The big difference is Bolsonaro is a confirmed misogynist. He is notoriously referred to as such, as he once told a lady opponent that, “I will not rape you as you are not worthy of it, you are ugly’. On another occasion, Bolsonaro said, “refugees are the scum of the earth”. Modi is certainly far more sophisticated than that.
However, the similarities in foreign policy approaches should complement Brazil and India. But looking at the trade relations, the picture is dismal. Both economies add up to $4.5 trillion, and have 1.5 billion people between them, Brazil having 210 million, India’s investment in Brazil is about $6 billion, whereas Brazil’s investment in India is $1 billion. From New Delhi’s point of view, Brazil still considers China to be the main trading partner with a whopping trade of $110 billion. Obviously, New Delhi cannot compete with the deep pockets of China. But is New Deli even attempting to do so?

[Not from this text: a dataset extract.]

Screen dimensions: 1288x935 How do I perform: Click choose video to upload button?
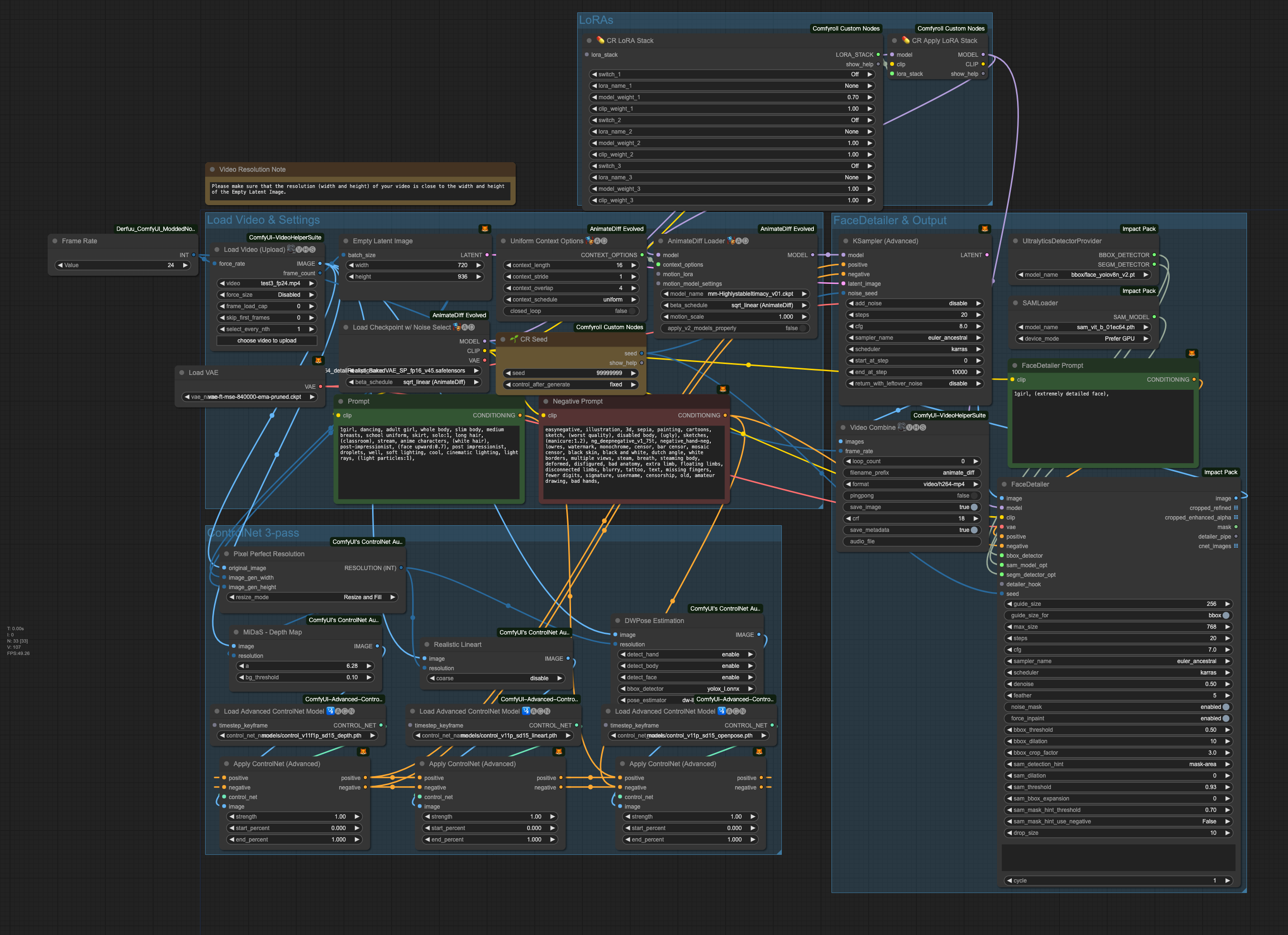(266, 341)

Arguably, New Delhi is quite good at signing agreements, making policies, whether they are equally good in pursuing and implementing the agreements! Both countries signed agreements on health, medicine, bio-energy, oil and natural gas, animal husbandry and cyber security and so on. All these sound good. But New Delhi should tap into Brazilian unique strengths and smoothen any rough edges in the relationship.
In particular, Brazil is the world leader in ethanol production. India has considerable potential for ethanol, which can supplement or even substitute the use of fossil fuel. New Delhi should go right ahead in transferring Brazilian expertise, and experience in augmenting ethanol production. This sector alone should be a front-runner in India and Brazil relations. Likewise, Brazilians are fond of India’s alternative health culture like yoga and meditation etc. New Delhi should do more to popularise this practice and deepen its cultural impact.

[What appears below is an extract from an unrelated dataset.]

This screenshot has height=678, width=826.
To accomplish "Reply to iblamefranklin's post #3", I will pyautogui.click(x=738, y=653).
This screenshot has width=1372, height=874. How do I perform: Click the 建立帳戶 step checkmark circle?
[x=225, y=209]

It is more strategic and beneficial to taps the USPs in respective countries, than signing plethora of agreements in all and sundry sectors, and using excessive diplomatic platitudes. The rough edge I was referring to is the unhealthy and unresolved competition in sugarcane cultivation. Brazil has petitioned WTO against India for subsidising the sugarcane producers. Reportedly, Modi and Bolsonaro in their one-to-one meeting agreed to resolve it bilaterally. Until it is done, it will continue to worry our sugarcane producers.
Finally, both the countries seem to be lost in BRICS, as it is mainly driven by China without a common vision. Can Modi and Bolsonaro join hands in taming China in BRICS? Will Brazil even want to do so? Is India ready or even preparing to take on China? Climate Change has become a compulsory topic in any international forum, or even bilateral meetings. It requires a deeper conceptual and structural rejig of world politics to tackle. Interestingly, Brazil does not subscribe to the scientific research on Climate Change.
One would consider Bolsonaro’s visit a diplomatic ‘Passe’ unless New Delhi has a robust strategy to enhance its international trade and go for its target of a $5 trillion economy by 2024.